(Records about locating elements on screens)
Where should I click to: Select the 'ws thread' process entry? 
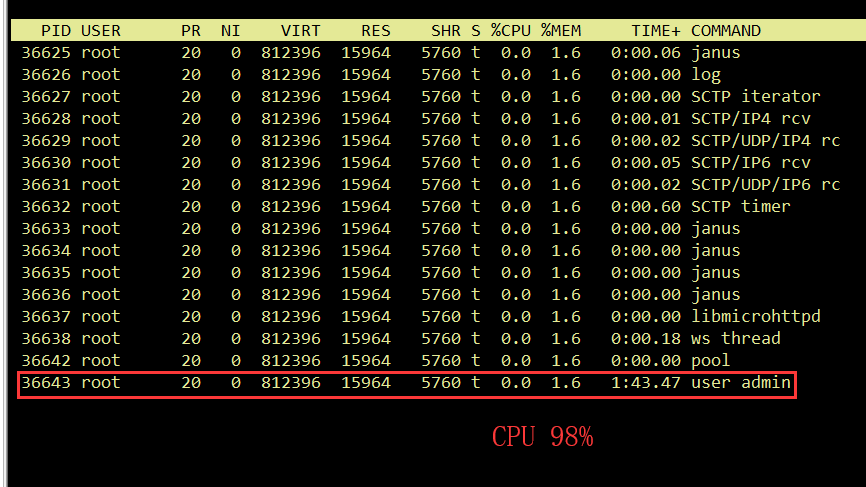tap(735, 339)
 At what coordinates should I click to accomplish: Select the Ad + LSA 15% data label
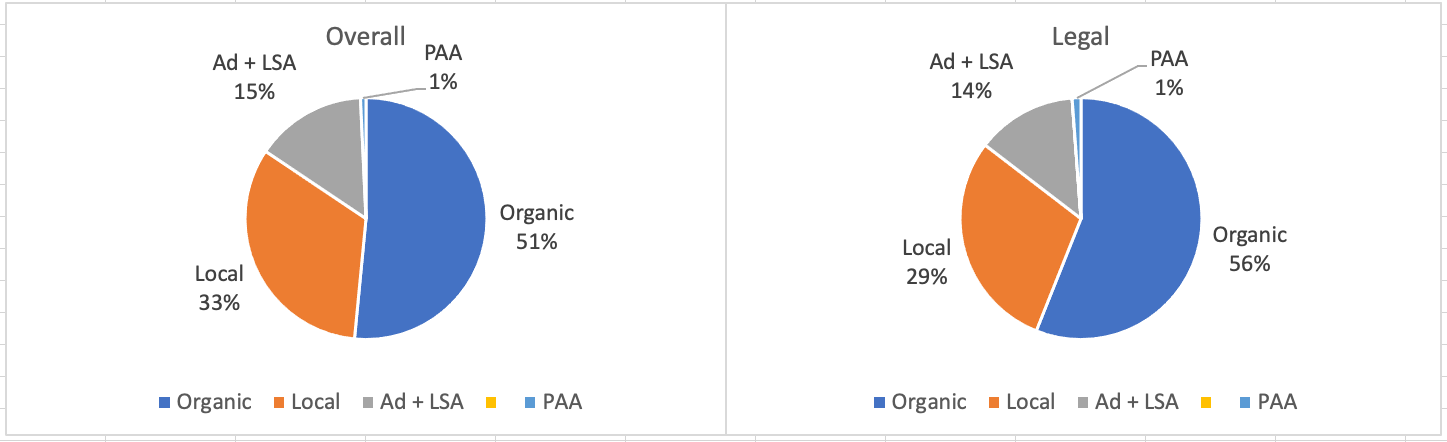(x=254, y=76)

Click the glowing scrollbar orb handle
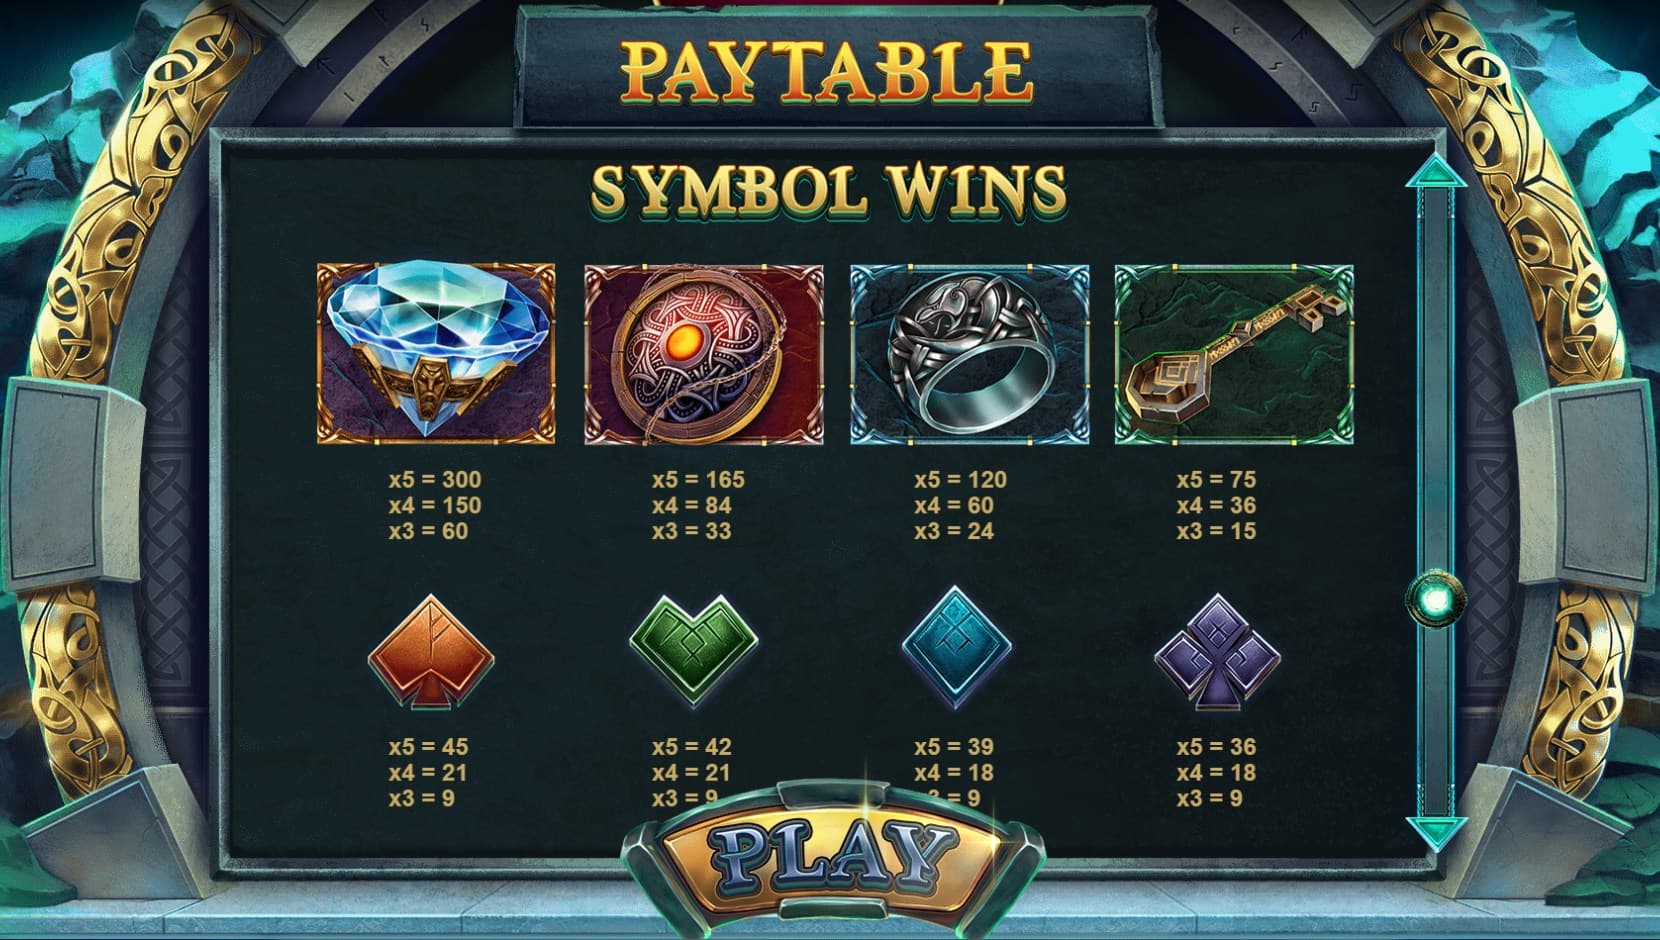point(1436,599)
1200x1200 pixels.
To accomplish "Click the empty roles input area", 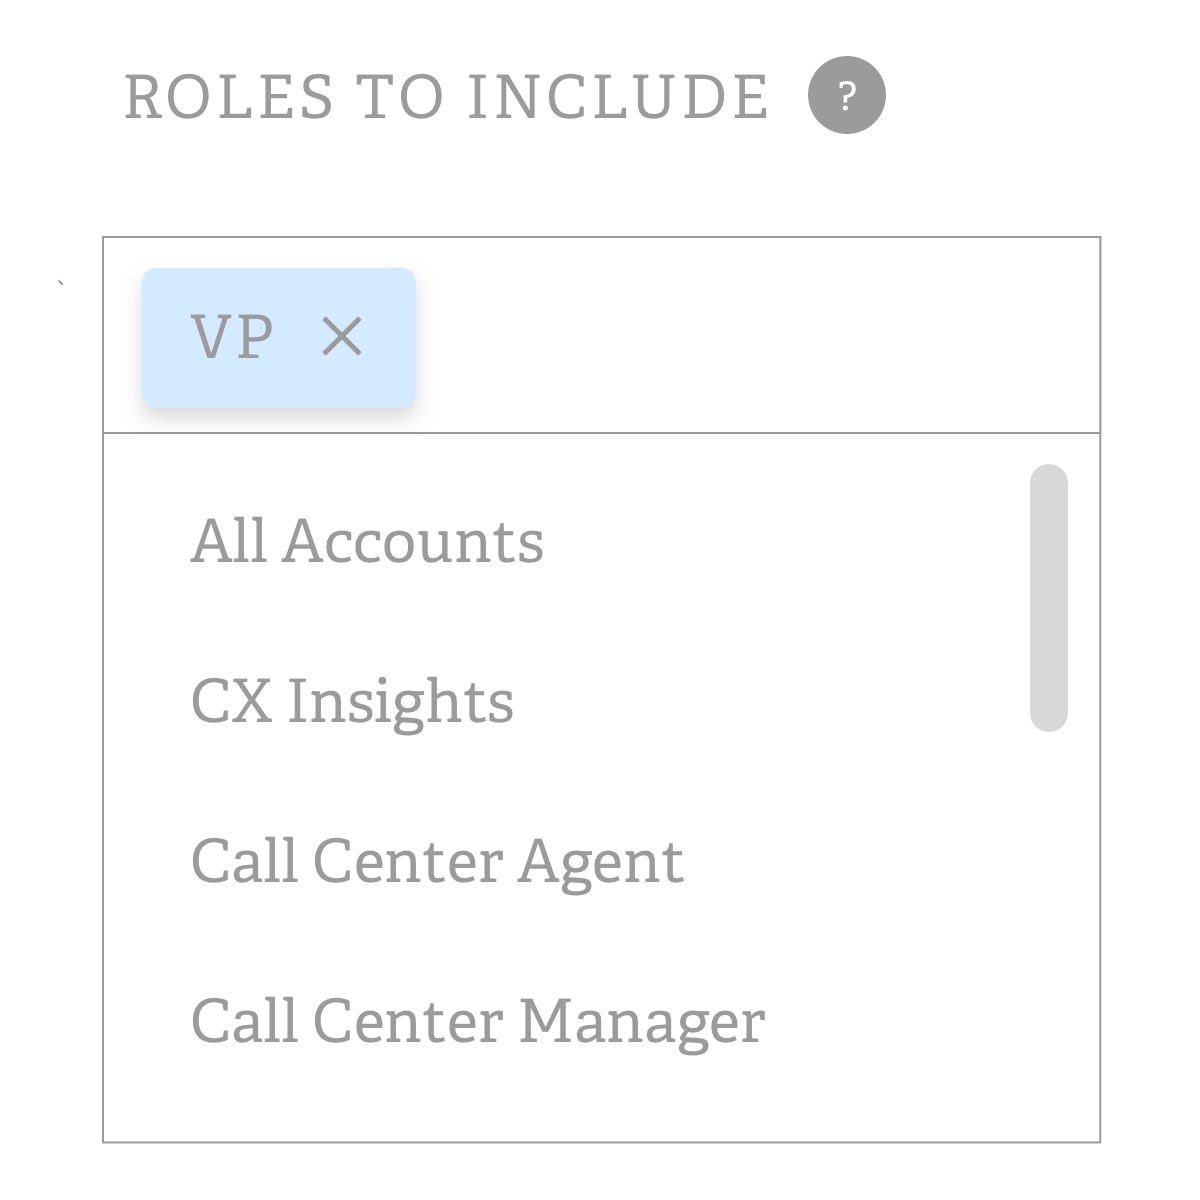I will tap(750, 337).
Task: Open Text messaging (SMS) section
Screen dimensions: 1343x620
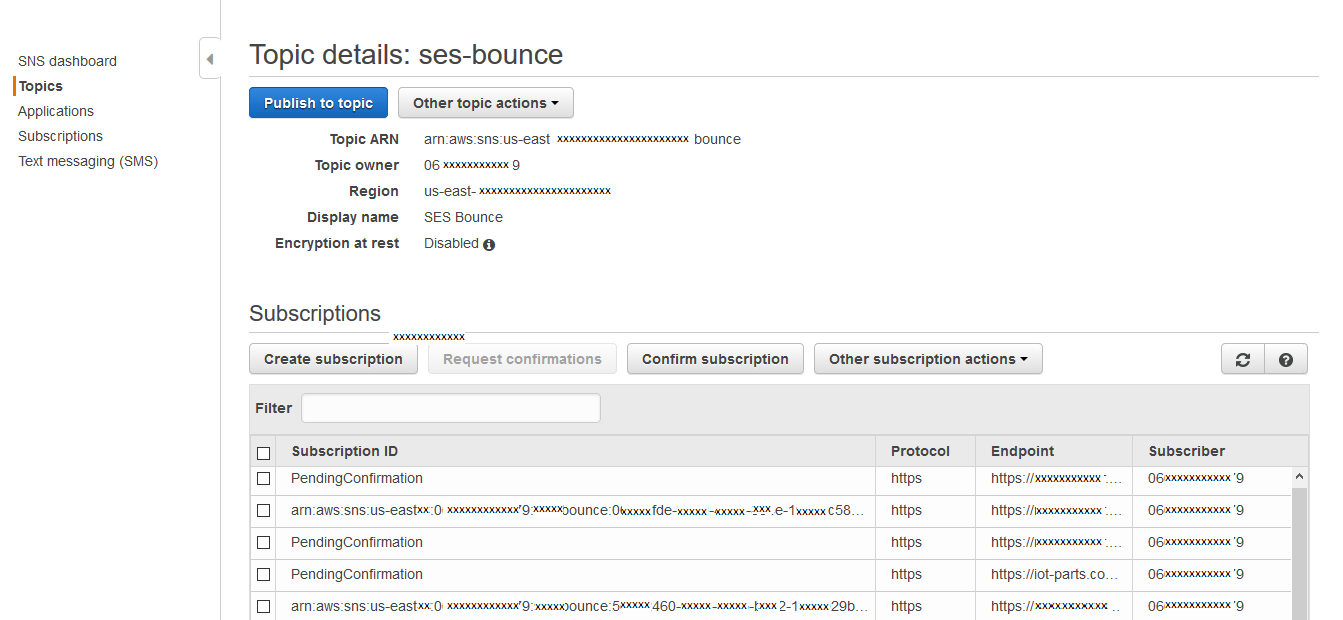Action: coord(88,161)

AIM OF THE EXERCISE
Return each line from the rows above that contains the word "Select".

TASK SOLUTION
Where should I click to: Select the 'ws thread' process entry? 
 At what coordinates should I click to accomplish: Select the Ad + LSA 15% data label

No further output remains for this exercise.